There appears (to me at least) to be types of criticism which do not require full understanding or experience.
(1) Where both sides can agree on a common understanding of a subset of things e.g. by pointing to things in the physical world.
(2) Sometimes knowledge of internals is not needed. I am thinking here of the classic problem where one is confronted by a liar and a truth teller with no indication of which is which. By analogy if we have a line of argument to which the theist responds "Well of course you cant say that because you do not truly understand x" where x is some stage in the argument, This is simply saying if put x in isolation to someone who "truly understood" we would get a different answer.
OK. We can ask the theist for a true believer, put him or her in a locked room and pass messages in (a la Searle) and get written responses out. Each stage in the argument can then be run through using the enclosed believer. We then have access to at least some of the results of theistic experience without the need to believe ourselves. Similarly one could put an atheist in another room and allow theists to use this facility to examine the results of non-belief.
This sort of thing seems to allow one to criticize many elements of either sides stance which are internally inconsistent.
Thus atheists are simply not in a position fully to understand religious belief, let alone criticise it."
The legions of former true believers who now make the same arguments as always atheists show this to be complete nonsense.
It is also a dangerous position to take. You place yourself in the positions of being unable to criticise any irrational belief that you don't personally hold, or have not held.

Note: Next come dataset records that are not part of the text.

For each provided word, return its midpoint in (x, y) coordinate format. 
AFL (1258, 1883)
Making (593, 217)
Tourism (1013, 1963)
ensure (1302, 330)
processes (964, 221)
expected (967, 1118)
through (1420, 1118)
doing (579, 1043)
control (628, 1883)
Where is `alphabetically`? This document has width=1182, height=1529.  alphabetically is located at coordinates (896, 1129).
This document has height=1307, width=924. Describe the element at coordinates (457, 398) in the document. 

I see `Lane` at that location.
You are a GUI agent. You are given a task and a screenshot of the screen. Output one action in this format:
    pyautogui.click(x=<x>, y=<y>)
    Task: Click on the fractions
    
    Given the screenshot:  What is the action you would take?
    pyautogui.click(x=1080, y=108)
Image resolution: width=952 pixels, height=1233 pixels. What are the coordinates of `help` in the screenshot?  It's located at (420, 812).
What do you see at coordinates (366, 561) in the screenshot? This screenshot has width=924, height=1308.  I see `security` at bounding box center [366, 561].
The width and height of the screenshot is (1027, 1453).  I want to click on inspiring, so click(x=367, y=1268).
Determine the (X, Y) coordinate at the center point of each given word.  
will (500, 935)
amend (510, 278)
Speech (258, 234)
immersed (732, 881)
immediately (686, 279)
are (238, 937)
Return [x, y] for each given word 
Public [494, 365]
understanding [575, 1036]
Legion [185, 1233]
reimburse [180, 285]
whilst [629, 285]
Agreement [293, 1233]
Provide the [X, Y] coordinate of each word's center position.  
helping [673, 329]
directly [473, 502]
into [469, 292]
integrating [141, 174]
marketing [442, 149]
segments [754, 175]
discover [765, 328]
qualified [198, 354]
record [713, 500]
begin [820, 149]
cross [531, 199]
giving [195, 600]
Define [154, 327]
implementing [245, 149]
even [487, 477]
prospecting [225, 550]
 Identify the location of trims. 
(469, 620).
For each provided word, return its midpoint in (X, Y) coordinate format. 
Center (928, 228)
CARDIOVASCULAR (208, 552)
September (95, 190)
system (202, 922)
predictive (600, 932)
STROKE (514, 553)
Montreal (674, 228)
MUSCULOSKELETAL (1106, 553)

As an always atheist (i.e. I don't recall any time that I believed.)
I fully accept that people have the kinds of religious experiences that they say they do. I futher accept that these experiences are likely to be convincing to the person experiencing them (true of most experiences of that kind). However, I feel entirely justified in denying that such experience are good evidence of God/s.